In Britain the media itself has also been exposed as being completely rotten. They hacked the mobile phone of a murdered teenage girl, bribed police officers, and suborned and blackmailed the holders of the Highest Office in the Land. And then we have the bankers and finance speculators who literally make money by cheating people.
In the light of all this, it is easy to see that those who cry out about the amorality of a young single mother who steals a pair of sneakers during a riot are nothing but hypocrites. These “moralists” defend a society in decay; they defend the privileges of the few. Their morality is the kind that defends a society where plenty of food is produced to feed all, but which sees each year 2.6m children under the age of five dying due to malnutrition. They defend a society where, according to the UK-based charity Oxfam, the income of the world’s richest one percent has increased by 60 percent in the last 20 years. The same report reveals that the world’s 100 richest individuals earned enough in 2012 to end extreme poverty four times over.
If we want to talk about amorality, it is this situation that is amoral! The ruling class talk of “freedom”, but the “free market” in the midst of plenty cannot provide food to those suffering from hunger.

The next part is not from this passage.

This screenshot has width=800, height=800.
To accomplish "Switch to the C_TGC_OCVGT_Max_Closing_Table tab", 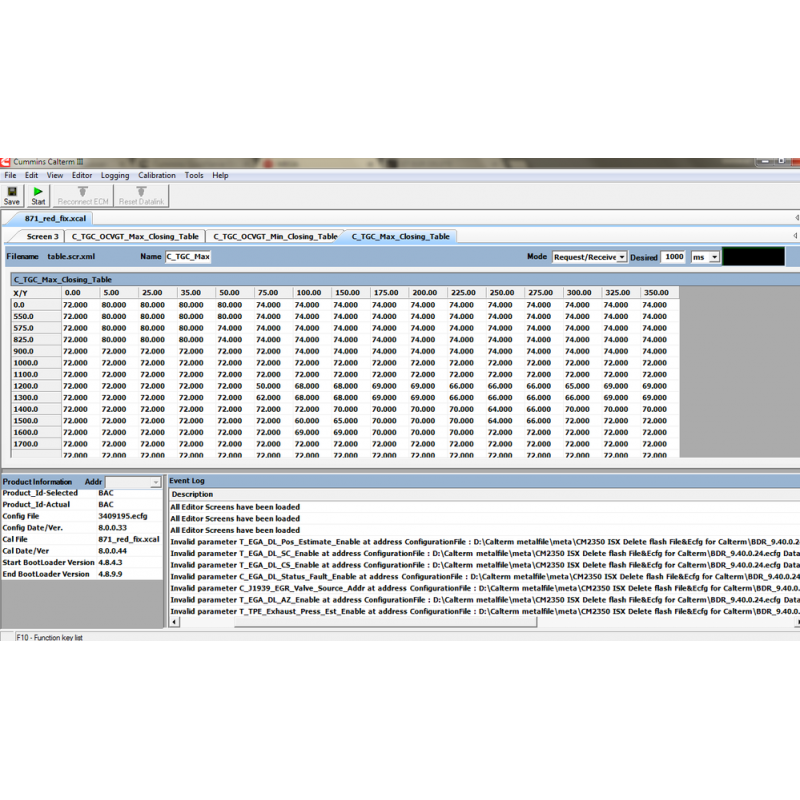I will [134, 237].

As part of their efforts to defend this system they brand all those who fight against it as amoral. And those who fight it most consistently, the Marxists, they portray as the most amoral of all!
The scarecrow of the USSR
All socialists will have had the experience of having their arguments brushed to one side with the usual line: “but look at what happened in the USSR!” But such a response is not a valid argument against those fighting for Socialism. Society cannot be looked at in the abstract; you have to look at the historical process and the material basis of each society. Truth is concrete.
The USSR was created after the Russian workers took power in the October revolution of 1917. They created the most democratic state the world had ever seen, run by workers’ councils, in Russian “soviets”. The problem was that Russia in 1917 was an extremely backward country with feudal relations existing in many parts of the country.

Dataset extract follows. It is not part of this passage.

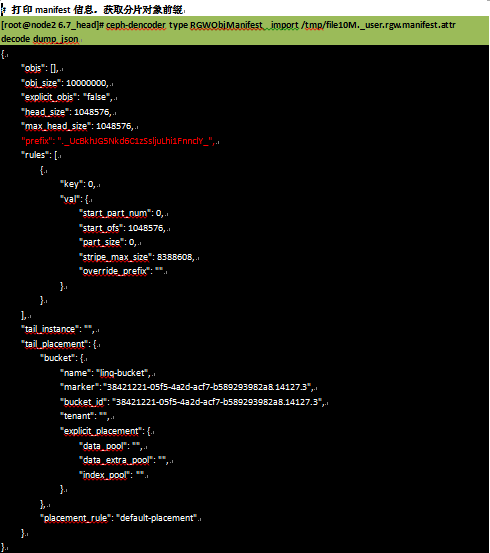Click the "stripe_max_size": 8388608 line
Screen dimensions: 490x553
click(x=138, y=257)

Lenin and Trotsky, the leaders of the Russian Revolution, understood very clearly that the revolution was the spark to ignite the European revolution, and that this would be the only way of securing the revolution in Russia. The revolution did in fact ignite a revolutionary wave across Europe but for reasons explained elsewhere – fundamentally the role played by the Social-democratic leaders in holding back the workers – the revolutions were defeated. The defeat of the German revolution was a particularly devastating blow for the young Soviet republic, which left it isolated.
The Russian economy was shattered after the devastation of the First World War, the ensuing civil war and the invasion by 21 foreign armies. This was the material base for the degeneration of the revolution and for the rise of the bureaucracy as a ruling clique led by Stalin. Instead of equality and the gradual withering away of the state and class divisions, as Marx had foreseen for the future Communist society, the rise of the bureaucracy led to a strengthening of the state that rose above society.
Trotsky and the Left Opposition fought against these developments, while at the same they defended the material basis established by the revolution, i.e. the planned economy. What today’s bourgeois critics of the Soviet Union conveniently ignore is that the planned economy in the USSR – despite its bureaucratic deformation – produced impressive rates of economic growth and immense progress in education, healthcare, science, etc.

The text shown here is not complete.